In the medical profession a Stroke is referred to as a Cerebrovascular Accident (CVA), which as it implies it is a problem with the circulation in the brain. The issue can be either from a bleed or from a clot, both of which interfere with the circulation of blood reaching parts of the brain tissue. Depending on where the CVA occurs, will determine the effects to the individual as different parts of the brain control different functions. However, there are common features that determine a person is experiencing a CVA, which can be remembered with the word FAST:

Face – The face may have dropped on one side, the person may not be able to smile, or their mouth or eye may have drooped.

Arms – The person may not be able to lift both arms and keep them there because of weakness or numbness in one arm.

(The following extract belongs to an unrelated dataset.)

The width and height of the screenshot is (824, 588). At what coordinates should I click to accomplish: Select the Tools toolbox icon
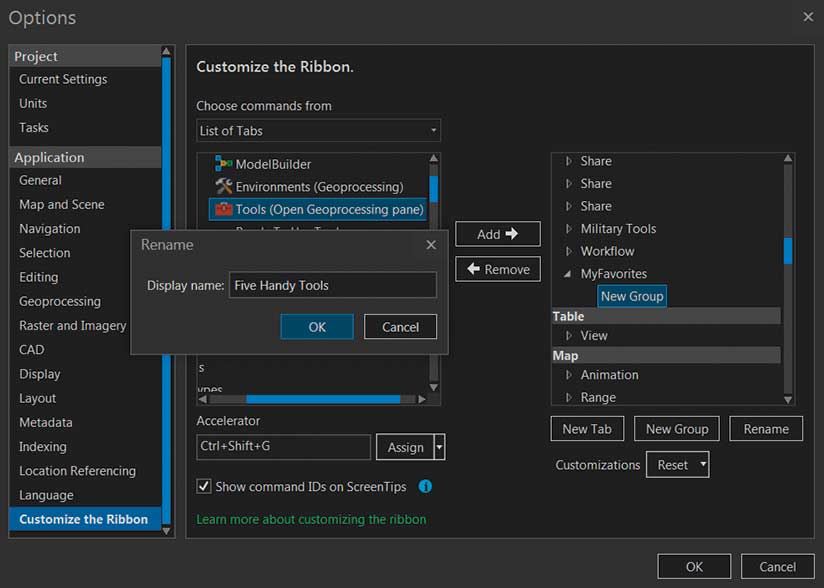pyautogui.click(x=224, y=209)
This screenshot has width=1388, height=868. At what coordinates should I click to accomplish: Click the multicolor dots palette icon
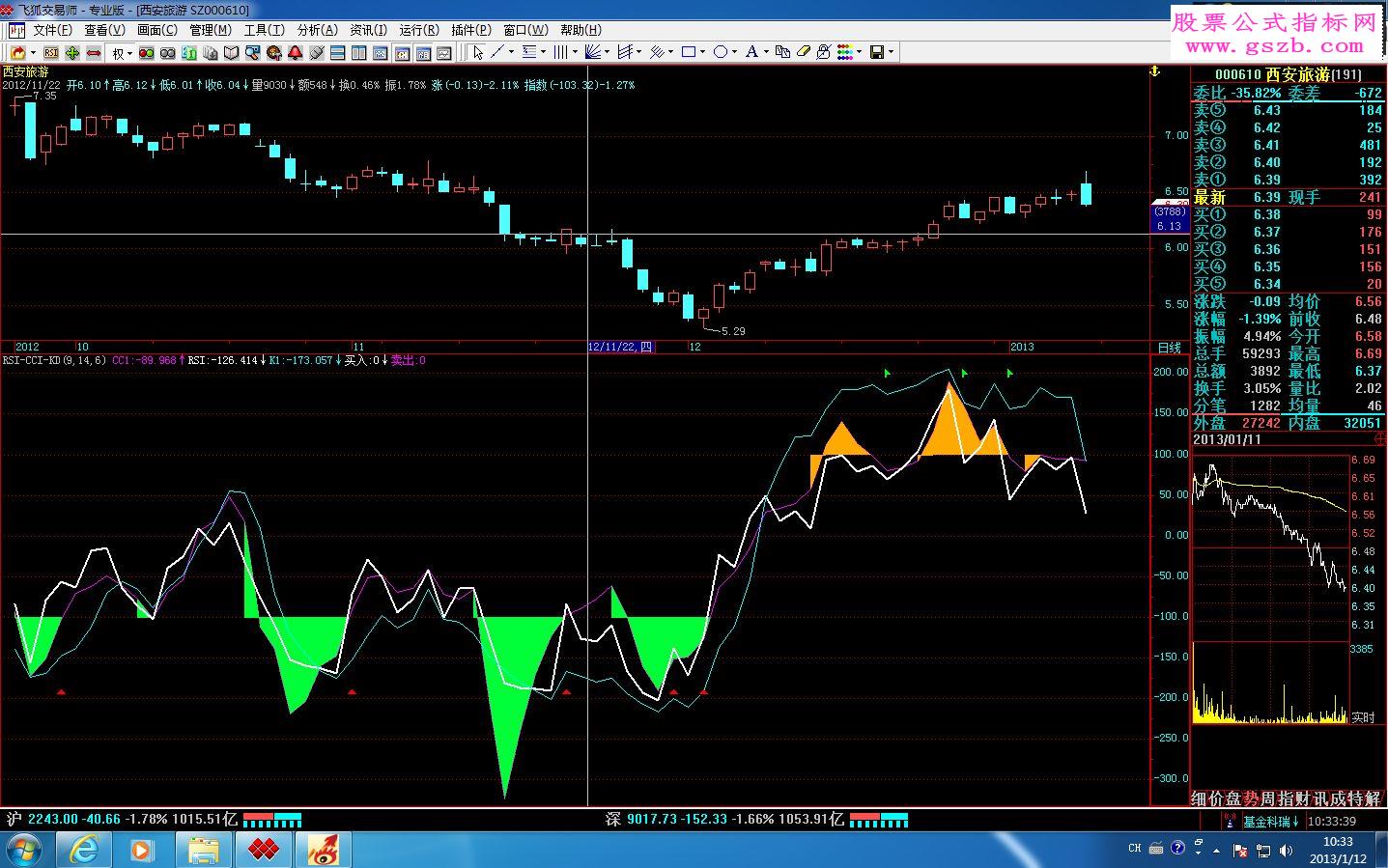pyautogui.click(x=843, y=52)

Speech – Their speech may be slurred or garbled, or the person may not be able to talk at all despite appearing to be awake; they may also have problems understanding what you’re saying to them.

Time – It’s time to dial 999 immediately if you notice any of these signs or symptoms.

When CVA occurs brain tissue can die if deprived of oxygen for a long period. It is therefore essential, once in hospital for the medical team to determine the cause of the Stroke. In some instances, it is necessary to give what is known as a ‘clot busting’ medicine, to break down the clot and prevent death of the brain tissue. In the event of a bleed, in some instances a situation may just be observed with an expectation that the bleeding will stop, in others it may be necessary to undergo surgery to stop the bleeding. The final outcome will depend on the speed of treatment and the degree of damage.

It is possible to have something called a Transient Ischaemic Attack (TIA), also known as a Ministroke. The difference between this and a CVA is that the recovery from a TIA is quicker and the effects are less exaggerated, rarely causing any long-term effects. Whereas in the event of a CVA it is possible to lose the strength in one side of the body as well as have difficulties with speech and cognitive function,  requiring many months of rehabilitation with medical support.

There are things a person can do to reduce the risk of a CVA:


  1. Ideally be aware of your family history and whether there is an increased risk of blood clots or bleeds.
  2. Undergo a regular blood pressure check, to make sure your levels are within normal limits. It is now possible to have your blood pressure checked at a local pharmacy.
  3. Introduce a regular exercise into your working day, even if this is only getting off the bus a stop earlier and walking the rest of the way.
  4. Manage your weight to make sure you do not put an extra strain on your heart.
  5. Try to keep your diet healthy, so it is low in saturated fats, high in fibre and does not include excessive intake of processed foods.